[Extracted records]
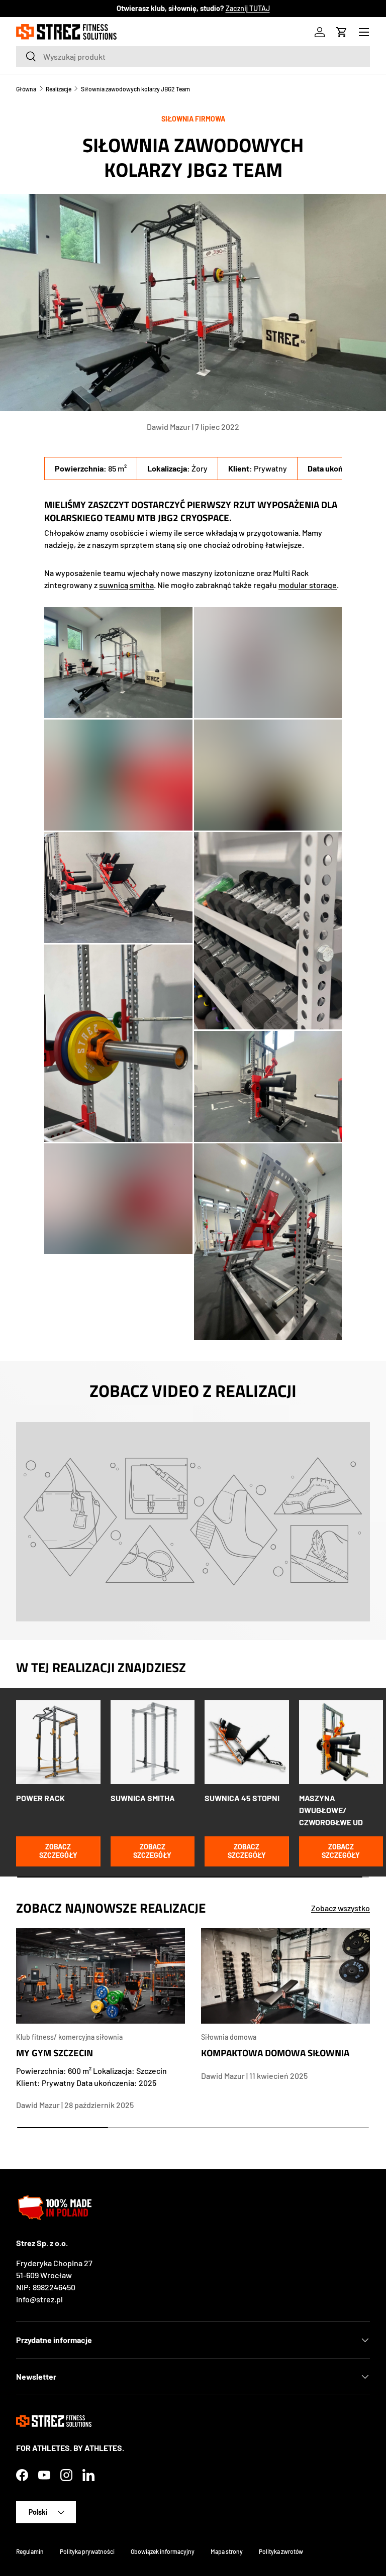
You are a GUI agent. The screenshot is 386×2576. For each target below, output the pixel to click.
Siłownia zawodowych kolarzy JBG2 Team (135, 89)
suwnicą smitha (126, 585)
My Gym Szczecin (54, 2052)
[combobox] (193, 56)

**YOUR ASSIGNMENT**
Since only the text is needed, retype the data above exactly and omit the pictures.

**REPLY**
You are a GUI agent. The screenshot is 386×2576. For each target below, output the pixel to click.
Siłownia zawodowych kolarzy JBG2 Team (135, 89)
suwnicą smitha (126, 585)
My Gym Szczecin (54, 2052)
[combobox] (193, 56)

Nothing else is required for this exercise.